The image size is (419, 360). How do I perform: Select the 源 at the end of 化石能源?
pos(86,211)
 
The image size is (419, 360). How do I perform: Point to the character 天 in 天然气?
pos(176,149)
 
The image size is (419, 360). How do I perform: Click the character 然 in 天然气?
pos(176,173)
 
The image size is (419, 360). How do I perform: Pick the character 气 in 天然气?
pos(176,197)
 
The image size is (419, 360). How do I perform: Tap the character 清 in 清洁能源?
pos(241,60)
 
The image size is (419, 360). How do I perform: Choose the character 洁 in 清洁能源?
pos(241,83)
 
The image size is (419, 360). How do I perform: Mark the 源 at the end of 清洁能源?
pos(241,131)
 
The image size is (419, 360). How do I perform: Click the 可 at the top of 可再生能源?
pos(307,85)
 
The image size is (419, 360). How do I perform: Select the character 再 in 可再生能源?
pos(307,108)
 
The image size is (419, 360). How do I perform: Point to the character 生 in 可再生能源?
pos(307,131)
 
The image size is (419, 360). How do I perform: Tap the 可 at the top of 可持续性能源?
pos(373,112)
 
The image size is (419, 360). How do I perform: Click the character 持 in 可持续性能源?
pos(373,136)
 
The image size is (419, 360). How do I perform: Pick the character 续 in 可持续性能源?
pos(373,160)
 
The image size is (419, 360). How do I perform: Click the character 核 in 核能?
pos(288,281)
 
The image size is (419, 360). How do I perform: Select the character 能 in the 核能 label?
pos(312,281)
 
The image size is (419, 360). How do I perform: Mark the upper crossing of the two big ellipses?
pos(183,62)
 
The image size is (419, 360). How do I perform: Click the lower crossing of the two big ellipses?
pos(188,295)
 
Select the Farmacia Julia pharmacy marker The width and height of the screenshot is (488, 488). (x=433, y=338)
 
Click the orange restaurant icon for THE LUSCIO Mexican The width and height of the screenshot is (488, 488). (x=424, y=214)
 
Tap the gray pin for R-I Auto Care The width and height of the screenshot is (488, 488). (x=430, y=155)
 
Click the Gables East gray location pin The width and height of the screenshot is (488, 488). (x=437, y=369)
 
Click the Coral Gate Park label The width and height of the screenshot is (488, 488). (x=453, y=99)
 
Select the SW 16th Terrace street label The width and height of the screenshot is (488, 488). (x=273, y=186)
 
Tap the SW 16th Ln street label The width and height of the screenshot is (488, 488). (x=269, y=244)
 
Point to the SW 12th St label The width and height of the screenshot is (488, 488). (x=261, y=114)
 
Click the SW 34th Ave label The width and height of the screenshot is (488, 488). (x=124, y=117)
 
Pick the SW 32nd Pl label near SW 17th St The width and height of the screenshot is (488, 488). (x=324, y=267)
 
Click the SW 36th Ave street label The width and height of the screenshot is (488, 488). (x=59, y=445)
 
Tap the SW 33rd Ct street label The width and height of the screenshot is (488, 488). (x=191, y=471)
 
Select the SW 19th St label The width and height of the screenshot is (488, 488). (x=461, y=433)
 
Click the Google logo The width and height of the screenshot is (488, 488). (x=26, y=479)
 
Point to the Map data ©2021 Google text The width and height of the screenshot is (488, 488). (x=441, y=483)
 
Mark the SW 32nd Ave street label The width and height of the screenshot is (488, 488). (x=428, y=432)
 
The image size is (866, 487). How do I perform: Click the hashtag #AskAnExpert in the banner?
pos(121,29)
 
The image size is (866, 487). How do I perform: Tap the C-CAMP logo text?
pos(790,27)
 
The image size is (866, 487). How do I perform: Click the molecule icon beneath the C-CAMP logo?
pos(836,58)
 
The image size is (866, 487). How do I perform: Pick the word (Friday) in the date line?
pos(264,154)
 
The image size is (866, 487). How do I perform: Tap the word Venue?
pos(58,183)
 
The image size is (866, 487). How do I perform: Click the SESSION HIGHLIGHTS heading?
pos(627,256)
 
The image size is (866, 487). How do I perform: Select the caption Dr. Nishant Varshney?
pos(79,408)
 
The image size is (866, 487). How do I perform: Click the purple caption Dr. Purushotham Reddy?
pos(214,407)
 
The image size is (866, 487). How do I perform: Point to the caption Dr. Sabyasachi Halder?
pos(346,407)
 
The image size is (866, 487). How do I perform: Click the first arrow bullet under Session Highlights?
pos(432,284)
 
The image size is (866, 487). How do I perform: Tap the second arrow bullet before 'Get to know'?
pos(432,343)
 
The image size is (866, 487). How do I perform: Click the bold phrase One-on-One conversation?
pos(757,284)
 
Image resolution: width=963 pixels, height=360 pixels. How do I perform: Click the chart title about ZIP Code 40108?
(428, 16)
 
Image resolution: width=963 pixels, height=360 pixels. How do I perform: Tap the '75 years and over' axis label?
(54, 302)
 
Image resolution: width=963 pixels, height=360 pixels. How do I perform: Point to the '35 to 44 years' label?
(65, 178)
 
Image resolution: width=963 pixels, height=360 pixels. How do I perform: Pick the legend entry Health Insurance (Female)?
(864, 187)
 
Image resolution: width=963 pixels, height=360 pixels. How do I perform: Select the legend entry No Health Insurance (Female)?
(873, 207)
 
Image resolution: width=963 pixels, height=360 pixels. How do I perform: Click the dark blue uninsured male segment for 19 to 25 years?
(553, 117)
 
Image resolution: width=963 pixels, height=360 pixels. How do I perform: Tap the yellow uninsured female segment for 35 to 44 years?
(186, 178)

━━━━━━━━━━━━━━━━━━━━

◆ PROBLEM ◆
Rewrite the records from the line with "upper crossing of the two big ellipses?" to the line with "Point to the Map", both included, replacing "street label" with "street name" and changing nothing else. Return only those lines.

◆ PROBLEM SOLUTION ◆
The image size is (419, 360). How do I perform: Mark the upper crossing of the two big ellipses?
pos(183,62)
 
The image size is (419, 360). How do I perform: Click the lower crossing of the two big ellipses?
pos(188,295)
 
Select the Farmacia Julia pharmacy marker The width and height of the screenshot is (488, 488). (x=433, y=338)
 
Click the orange restaurant icon for THE LUSCIO Mexican The width and height of the screenshot is (488, 488). (x=424, y=214)
 
Tap the gray pin for R-I Auto Care The width and height of the screenshot is (488, 488). (x=430, y=155)
 
Click the Gables East gray location pin The width and height of the screenshot is (488, 488). (x=437, y=369)
 
Click the Coral Gate Park label The width and height of the screenshot is (488, 488). (x=453, y=99)
 
Select the SW 16th Terrace street name The width and height of the screenshot is (488, 488). (x=273, y=186)
 
Tap the SW 16th Ln street name The width and height of the screenshot is (488, 488). (x=269, y=244)
 
Point to the SW 12th St label The width and height of the screenshot is (488, 488). (x=261, y=114)
 
Click the SW 34th Ave label The width and height of the screenshot is (488, 488). (x=124, y=117)
 
Pick the SW 32nd Pl label near SW 17th St The width and height of the screenshot is (488, 488). (x=324, y=267)
 
Click the SW 36th Ave street name The width and height of the screenshot is (488, 488). (x=59, y=445)
 
Tap the SW 33rd Ct street name The width and height of the screenshot is (488, 488). (x=191, y=471)
 
Select the SW 19th St label The width and height of the screenshot is (488, 488). (x=461, y=433)
 
Click the Google logo The width and height of the screenshot is (488, 488). (x=26, y=479)
 
Point to the Map data ©2021 Google text The width and height of the screenshot is (488, 488). (x=441, y=483)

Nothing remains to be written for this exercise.